- Task directions
Copy every line of the material below word for word.

-.-.-

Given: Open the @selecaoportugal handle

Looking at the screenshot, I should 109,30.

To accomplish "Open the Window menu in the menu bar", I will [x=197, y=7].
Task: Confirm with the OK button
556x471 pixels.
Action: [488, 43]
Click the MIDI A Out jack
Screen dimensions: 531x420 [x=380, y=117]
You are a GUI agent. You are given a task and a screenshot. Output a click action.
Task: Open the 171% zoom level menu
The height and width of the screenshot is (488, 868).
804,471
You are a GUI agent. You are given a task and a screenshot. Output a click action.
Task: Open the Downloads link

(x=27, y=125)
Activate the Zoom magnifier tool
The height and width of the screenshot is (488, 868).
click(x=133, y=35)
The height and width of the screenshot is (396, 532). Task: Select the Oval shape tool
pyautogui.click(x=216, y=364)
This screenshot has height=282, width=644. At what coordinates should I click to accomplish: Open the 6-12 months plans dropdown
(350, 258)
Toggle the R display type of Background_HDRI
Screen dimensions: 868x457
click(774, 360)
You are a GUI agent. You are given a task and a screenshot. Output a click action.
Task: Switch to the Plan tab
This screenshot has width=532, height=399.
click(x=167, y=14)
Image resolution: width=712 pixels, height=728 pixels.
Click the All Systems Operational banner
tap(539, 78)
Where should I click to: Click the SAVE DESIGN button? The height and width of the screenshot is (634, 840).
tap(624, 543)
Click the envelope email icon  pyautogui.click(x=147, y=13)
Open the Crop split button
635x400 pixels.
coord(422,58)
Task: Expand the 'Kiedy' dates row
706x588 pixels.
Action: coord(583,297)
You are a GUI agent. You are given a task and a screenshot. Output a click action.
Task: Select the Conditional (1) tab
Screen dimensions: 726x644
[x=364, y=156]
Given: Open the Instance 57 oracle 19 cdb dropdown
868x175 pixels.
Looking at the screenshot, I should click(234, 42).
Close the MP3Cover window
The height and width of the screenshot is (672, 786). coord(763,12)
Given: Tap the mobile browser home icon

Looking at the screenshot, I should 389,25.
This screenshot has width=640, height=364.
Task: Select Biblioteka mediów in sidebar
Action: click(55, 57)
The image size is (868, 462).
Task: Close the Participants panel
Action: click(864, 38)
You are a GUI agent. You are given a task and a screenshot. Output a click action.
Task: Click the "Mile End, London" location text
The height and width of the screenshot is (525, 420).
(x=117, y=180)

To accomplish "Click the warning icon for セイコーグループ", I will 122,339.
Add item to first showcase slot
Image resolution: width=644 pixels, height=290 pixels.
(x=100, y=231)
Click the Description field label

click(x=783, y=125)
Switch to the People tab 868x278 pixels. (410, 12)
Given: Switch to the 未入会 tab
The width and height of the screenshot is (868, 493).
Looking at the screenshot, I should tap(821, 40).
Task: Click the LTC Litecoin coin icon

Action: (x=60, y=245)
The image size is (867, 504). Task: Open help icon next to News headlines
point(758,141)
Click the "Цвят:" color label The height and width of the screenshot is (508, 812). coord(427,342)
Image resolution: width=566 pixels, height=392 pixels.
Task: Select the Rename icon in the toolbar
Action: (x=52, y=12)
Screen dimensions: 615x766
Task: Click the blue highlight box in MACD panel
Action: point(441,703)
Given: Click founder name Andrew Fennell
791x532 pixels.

-.-.-

- Response box
Given: Open the @selecaoportugal handle

Looking at the screenshot, I should 109,30.

To accomplish "Open the Window menu in the menu bar", I will [x=197, y=7].
Task: Confirm with the OK button
556x471 pixels.
Action: [488, 43]
Click the MIDI A Out jack
Screen dimensions: 531x420 [x=380, y=117]
You are a GUI agent. You are given a task and a screenshot. Output a click action.
Task: Open the 171% zoom level menu
The height and width of the screenshot is (488, 868).
804,471
You are a GUI agent. You are given a task and a screenshot. Output a click action.
Task: Open the Downloads link

(x=27, y=125)
Activate the Zoom magnifier tool
The height and width of the screenshot is (488, 868).
click(x=133, y=35)
The height and width of the screenshot is (396, 532). Task: Select the Oval shape tool
pyautogui.click(x=216, y=364)
This screenshot has height=282, width=644. At what coordinates should I click to accomplish: Open the 6-12 months plans dropdown
(350, 258)
Toggle the R display type of Background_HDRI
Screen dimensions: 868x457
click(774, 360)
You are a GUI agent. You are given a task and a screenshot. Output a click action.
Task: Switch to the Plan tab
This screenshot has width=532, height=399.
click(x=167, y=14)
Image resolution: width=712 pixels, height=728 pixels.
Click the All Systems Operational banner
tap(539, 78)
Where should I click to: Click the SAVE DESIGN button? The height and width of the screenshot is (634, 840).
tap(624, 543)
Click the envelope email icon  pyautogui.click(x=147, y=13)
Open the Crop split button
635x400 pixels.
coord(422,58)
Task: Expand the 'Kiedy' dates row
706x588 pixels.
Action: coord(583,297)
You are a GUI agent. You are given a task and a screenshot. Output a click action.
Task: Select the Conditional (1) tab
Screen dimensions: 726x644
[x=364, y=156]
Given: Open the Instance 57 oracle 19 cdb dropdown
868x175 pixels.
Looking at the screenshot, I should click(234, 42).
Close the MP3Cover window
The height and width of the screenshot is (672, 786). coord(763,12)
Given: Tap the mobile browser home icon

Looking at the screenshot, I should 389,25.
This screenshot has width=640, height=364.
Task: Select Biblioteka mediów in sidebar
Action: click(55, 57)
The image size is (868, 462).
Task: Close the Participants panel
Action: click(864, 38)
You are a GUI agent. You are given a task and a screenshot. Output a click action.
Task: Click the "Mile End, London" location text
The height and width of the screenshot is (525, 420).
(x=117, y=180)

To accomplish "Click the warning icon for セイコーグループ", I will 122,339.
Add item to first showcase slot
Image resolution: width=644 pixels, height=290 pixels.
(x=100, y=231)
Click the Description field label

click(x=783, y=125)
Switch to the People tab 868x278 pixels. (410, 12)
Given: Switch to the 未入会 tab
The width and height of the screenshot is (868, 493).
Looking at the screenshot, I should tap(821, 40).
Task: Click the LTC Litecoin coin icon

Action: (x=60, y=245)
The image size is (867, 504). Task: Open help icon next to News headlines
point(758,141)
Click the "Цвят:" color label The height and width of the screenshot is (508, 812). coord(427,342)
Image resolution: width=566 pixels, height=392 pixels.
Task: Select the Rename icon in the toolbar
Action: (x=52, y=12)
Screen dimensions: 615x766
Task: Click the blue highlight box in MACD panel
Action: point(441,703)
Given: Click founder name Andrew Fennell
791x532 pixels.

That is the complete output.